At the convention, held from June 14 to 16 in Chicago, Illinois, France unsuccessfully argued that his victories in the non-binding preference primaries entitled him to those states' delegates. He was denied credentials to participate in the convention as a delegate and forcibly removed from the convention hall. Hoover was nominated by an overwhelming margin.

==Candidates==

=== Nominee ===

| Candidate |  |  | Experience | Home state | Campaign | Popular vote | Contests won | Running mate |
|---|---|---|---|---|---|---|---|---|
| Herbert Hoover |  |  | President of the United States (1929–1933) U.S. Secretary of Commerce (1921–1928) | California | (Campaign) Secured nomination: June 14, 1932 | 869,602 (36.0%) | 4 | Charles Curtis |

=== Withdrew during convention ===

| Candidate |  |  | Experience | Home state | Campaign | Popular vote | Contests won |
|---|---|---|---|---|---|---|---|
| Joseph I. France |  |  | U.S. Senator from Maryland (1917–1923) | Maryland | Lost nomination: June 14, 1932 | 1,137,948 (47.5%) | 7 |

===Withdrew before convention===

| Candidate |  |  | Experience | Home state | Campaign | Popular vote | Contests won |
|---|---|---|---|---|---|---|---|
| Jacob Coxey |  |  | Mayor of Massillon (1931) | Ohio | [data missing] | 100,844 (4.2%) | 1 |
| Royal C. Johnson |  |  | U.S. Representative from South Dakota (1915–1933) | South Dakota | [data missing] | 64,464 (2.7%) | 1 |
| George W. Norris |  |  | U.S. Senator from Nebraska (1913–1943) U.S. Representative from NE-05 (1903–1913) | Nebraska | [data missing] | 139,514 (5.8%) | 1 |

== Primaries ==
Little-known former United States Senator Joseph I. France ran against Hoover in the primaries, but Hoover was often unopposed. France's primary wins were tempered by his defeat to Hoover in his home state of Maryland and the fact that few delegates to the national convention were chosen in the primaries.

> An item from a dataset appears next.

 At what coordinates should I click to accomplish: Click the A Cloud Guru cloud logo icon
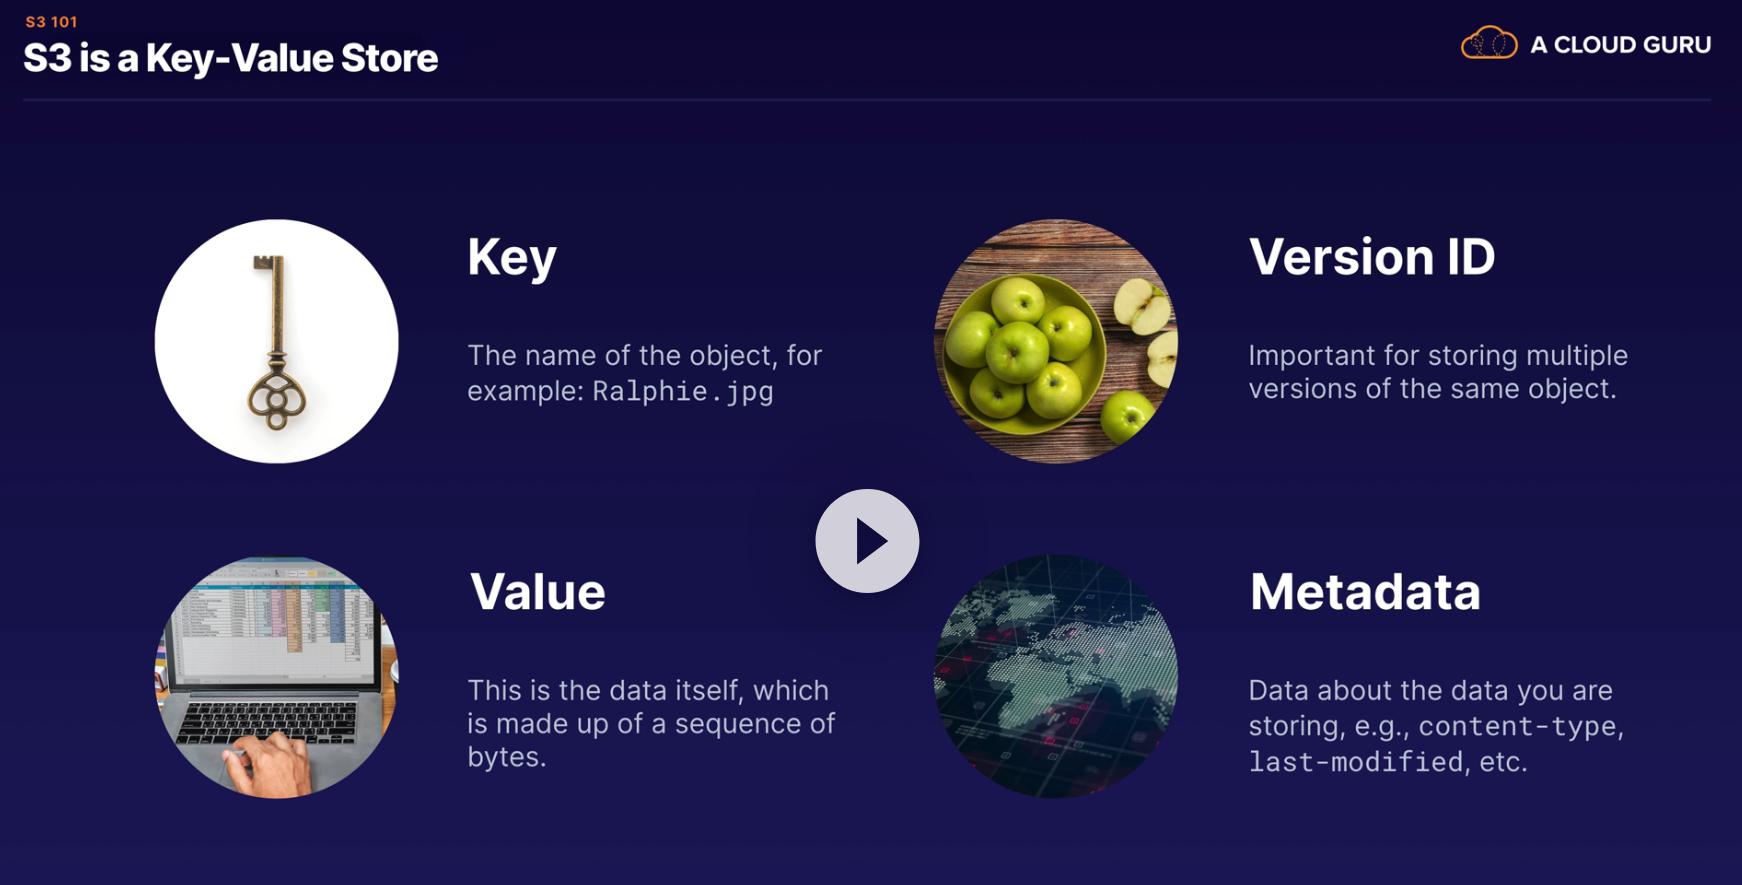[1488, 44]
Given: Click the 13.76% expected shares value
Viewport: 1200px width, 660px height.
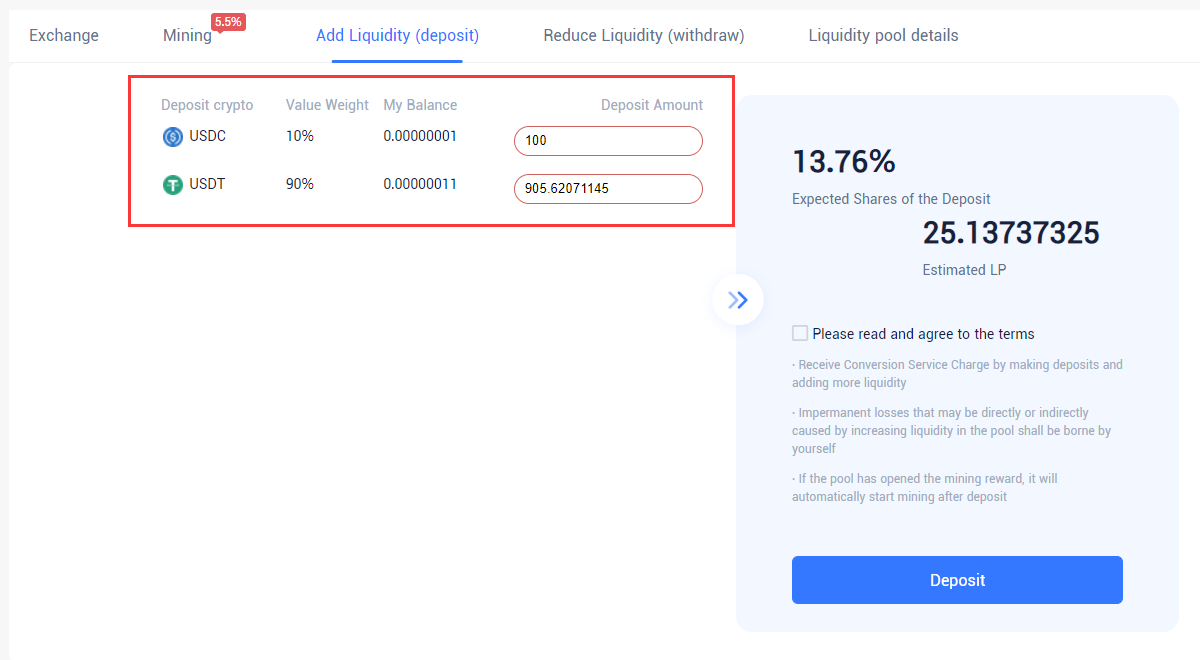Looking at the screenshot, I should click(x=844, y=161).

| Date | Primary | Joseph I. France | Herbert Hoover | George W. Norris | Jacob Coxey | Royal C. Johnson |
|---|---|---|---|---|---|---|
| March 8 | New Hampshire | 0% | 100% | 0% | 0% | 0% |
| March 15 | North Dakota | 59% | 0% | 0% | 41% | 0% |
| April 5 | Wisconsin | 0% | 5% | 95% | 0% | 0% |
| April 12 | Nebraska | 74% | 26% | 0% | 0% | 0% |
| April 13 | Illinois | 99% | 1% | 0% | 0% | 0% |
| April 26 | Massachusetts | 0% | 100% | 0% | 0% | 0% |
| April 26 | Pennsylvania | 93% | 5% | 0% | 0% | 0% |
| May 2 | Maryland | 37% | 60% | 0% | 0% | 0% |
| May 3 | California | 0% | 100% | 0% | 0% | 0% |
| May 3 | South Dakota | 0% | 0% | 0% | 0% | 65% |
| May 10 | Ohio | 25% | 5% | 0% | 43% | 0% |
| May 10 | West Virginia | 100% | 0% | 0% | 0% | 0% |
| May 17 | New Jersey | 93% | 7% | 0% | 0% | 0% |
| May 20 | Oregon | 69% | 31% | 0% | 0% | 0% |

== Convention results ==
Hoover's managers at the Republican National Convention, which met in Chicago between June 14 and 16, ran a tight ship, not allowing expressions of concern for the direction of the nation. He was nominated on the first ballot with 98% of the delegate vote.

The tally was spectacularly lopsided:

Presidential Ballot, RNC 1932
| Herbert Hoover | 1126.5 |
| John J. Blaine | 13 |
| Calvin Coolidge | 4.5 |
| Joseph I. France | 4 |
| James Wolcott Wadsworth, Jr. | 1 |

Both rural Republicans and hard-money Republicans (the latter hoping to nominate former President Calvin Coolidge) balked at the floor managers and voted against the renomination of Vice President Charles Curtis, who won with just 55% of the delegate votes.